▶ **Exercise goal**
Scan the lines below for the string "thumbnail" and copy every one that has it.

START Extracted material

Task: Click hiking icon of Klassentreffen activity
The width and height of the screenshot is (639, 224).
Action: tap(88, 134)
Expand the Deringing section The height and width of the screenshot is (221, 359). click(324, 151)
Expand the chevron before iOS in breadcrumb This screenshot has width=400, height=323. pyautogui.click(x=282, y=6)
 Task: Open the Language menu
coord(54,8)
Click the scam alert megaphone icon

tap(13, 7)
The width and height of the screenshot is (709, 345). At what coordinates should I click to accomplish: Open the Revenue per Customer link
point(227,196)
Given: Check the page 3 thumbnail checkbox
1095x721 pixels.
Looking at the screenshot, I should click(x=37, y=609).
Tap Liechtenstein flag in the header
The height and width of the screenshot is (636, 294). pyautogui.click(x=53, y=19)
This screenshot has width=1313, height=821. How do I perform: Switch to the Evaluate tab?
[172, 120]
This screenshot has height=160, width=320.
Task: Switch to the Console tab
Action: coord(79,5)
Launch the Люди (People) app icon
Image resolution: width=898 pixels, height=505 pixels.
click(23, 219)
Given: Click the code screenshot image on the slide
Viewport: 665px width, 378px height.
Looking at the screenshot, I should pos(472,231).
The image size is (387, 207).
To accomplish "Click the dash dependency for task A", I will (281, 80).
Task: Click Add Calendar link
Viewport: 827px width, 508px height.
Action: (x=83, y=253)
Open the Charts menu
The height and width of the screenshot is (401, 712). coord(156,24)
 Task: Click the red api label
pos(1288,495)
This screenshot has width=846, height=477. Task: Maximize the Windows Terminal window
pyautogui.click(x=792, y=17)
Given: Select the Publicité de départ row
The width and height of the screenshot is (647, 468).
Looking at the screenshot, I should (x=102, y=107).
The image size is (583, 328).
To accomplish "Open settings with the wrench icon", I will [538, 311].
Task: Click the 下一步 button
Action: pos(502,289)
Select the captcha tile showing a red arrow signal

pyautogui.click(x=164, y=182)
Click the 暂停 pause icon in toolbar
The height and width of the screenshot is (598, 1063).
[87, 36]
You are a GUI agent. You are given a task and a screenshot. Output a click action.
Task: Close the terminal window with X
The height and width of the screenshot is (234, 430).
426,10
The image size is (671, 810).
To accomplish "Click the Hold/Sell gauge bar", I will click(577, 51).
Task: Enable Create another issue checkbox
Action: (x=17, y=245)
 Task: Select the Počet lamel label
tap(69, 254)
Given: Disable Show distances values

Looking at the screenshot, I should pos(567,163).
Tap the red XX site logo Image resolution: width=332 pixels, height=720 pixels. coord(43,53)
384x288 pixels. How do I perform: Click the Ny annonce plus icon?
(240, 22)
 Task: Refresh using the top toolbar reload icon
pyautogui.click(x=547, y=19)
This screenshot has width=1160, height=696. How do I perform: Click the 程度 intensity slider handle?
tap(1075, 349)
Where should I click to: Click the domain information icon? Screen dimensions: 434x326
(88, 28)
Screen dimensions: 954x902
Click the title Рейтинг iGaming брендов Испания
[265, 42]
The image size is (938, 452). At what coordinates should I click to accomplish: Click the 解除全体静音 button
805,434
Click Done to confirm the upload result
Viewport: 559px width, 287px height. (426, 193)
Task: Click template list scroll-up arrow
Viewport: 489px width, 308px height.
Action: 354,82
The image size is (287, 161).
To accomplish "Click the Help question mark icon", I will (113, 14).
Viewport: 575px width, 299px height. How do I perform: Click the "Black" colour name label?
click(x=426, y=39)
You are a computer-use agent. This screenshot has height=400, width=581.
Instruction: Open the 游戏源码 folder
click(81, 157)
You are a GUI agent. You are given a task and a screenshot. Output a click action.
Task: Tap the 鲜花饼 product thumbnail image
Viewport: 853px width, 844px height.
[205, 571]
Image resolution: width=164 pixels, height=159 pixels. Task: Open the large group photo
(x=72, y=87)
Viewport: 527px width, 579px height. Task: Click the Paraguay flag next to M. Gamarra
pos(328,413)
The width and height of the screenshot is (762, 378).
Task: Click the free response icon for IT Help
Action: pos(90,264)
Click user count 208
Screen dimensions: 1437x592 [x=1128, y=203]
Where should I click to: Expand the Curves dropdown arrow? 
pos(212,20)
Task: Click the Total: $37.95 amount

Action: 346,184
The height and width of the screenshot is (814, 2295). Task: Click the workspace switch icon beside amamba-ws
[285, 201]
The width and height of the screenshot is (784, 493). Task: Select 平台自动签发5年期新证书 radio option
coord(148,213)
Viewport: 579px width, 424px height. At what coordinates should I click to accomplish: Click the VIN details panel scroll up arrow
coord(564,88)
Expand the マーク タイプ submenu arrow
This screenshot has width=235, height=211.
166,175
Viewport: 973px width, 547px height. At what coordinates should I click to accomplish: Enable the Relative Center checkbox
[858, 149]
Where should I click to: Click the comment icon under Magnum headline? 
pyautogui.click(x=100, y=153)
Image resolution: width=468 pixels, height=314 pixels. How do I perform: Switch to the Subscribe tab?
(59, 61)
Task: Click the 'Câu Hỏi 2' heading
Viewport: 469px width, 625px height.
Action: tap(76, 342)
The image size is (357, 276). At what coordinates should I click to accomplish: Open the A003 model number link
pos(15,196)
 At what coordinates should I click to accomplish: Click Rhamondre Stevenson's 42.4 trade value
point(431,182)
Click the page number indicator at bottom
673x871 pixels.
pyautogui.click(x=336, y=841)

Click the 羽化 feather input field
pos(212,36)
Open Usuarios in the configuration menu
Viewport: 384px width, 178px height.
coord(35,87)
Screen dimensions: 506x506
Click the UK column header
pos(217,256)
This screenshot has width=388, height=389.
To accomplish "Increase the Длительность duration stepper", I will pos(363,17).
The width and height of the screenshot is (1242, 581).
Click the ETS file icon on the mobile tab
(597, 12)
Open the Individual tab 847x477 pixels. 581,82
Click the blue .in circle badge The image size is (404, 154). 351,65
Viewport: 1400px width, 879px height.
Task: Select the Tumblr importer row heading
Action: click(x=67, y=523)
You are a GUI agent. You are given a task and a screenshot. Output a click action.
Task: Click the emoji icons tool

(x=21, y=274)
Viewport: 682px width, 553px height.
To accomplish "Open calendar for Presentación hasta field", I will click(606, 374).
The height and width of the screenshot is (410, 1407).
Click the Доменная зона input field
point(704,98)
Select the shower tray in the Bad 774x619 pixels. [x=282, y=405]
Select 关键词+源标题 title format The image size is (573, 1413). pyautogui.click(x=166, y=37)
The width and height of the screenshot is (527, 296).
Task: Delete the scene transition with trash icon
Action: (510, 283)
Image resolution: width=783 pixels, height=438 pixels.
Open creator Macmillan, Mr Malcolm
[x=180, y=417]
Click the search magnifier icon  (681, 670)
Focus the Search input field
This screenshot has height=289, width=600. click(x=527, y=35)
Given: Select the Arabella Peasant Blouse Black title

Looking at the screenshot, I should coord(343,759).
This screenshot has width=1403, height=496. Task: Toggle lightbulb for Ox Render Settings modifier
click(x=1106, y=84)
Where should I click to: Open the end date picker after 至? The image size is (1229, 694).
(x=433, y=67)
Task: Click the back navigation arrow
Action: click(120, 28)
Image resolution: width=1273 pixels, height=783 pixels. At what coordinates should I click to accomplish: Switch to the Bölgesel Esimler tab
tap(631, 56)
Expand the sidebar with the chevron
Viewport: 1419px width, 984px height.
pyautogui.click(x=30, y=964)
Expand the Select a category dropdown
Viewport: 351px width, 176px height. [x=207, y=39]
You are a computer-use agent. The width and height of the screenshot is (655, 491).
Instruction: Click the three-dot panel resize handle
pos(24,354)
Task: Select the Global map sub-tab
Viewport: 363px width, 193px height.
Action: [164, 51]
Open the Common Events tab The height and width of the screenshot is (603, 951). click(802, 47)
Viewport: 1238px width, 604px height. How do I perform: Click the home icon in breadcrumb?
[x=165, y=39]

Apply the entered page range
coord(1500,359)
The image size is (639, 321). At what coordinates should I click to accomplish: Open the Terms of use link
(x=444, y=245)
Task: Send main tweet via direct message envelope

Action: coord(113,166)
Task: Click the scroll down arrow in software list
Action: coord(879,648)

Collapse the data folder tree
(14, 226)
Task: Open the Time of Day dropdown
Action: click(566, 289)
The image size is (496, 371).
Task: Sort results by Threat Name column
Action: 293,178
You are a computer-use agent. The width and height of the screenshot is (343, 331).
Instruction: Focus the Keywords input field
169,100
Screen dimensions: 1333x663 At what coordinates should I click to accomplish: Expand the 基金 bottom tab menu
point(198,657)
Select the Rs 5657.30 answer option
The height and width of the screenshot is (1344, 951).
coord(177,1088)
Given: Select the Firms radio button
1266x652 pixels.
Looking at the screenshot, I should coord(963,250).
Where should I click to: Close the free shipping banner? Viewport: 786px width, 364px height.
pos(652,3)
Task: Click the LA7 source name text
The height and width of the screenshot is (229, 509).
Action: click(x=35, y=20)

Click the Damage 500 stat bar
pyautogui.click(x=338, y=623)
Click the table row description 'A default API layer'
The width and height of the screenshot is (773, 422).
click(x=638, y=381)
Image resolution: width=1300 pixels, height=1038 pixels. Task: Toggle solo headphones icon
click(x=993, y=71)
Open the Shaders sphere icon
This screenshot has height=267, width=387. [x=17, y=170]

END Extracted material

▶ **Output for this task**
Given: Check the page 3 thumbnail checkbox
Task: Tap the 鲜花饼 product thumbnail image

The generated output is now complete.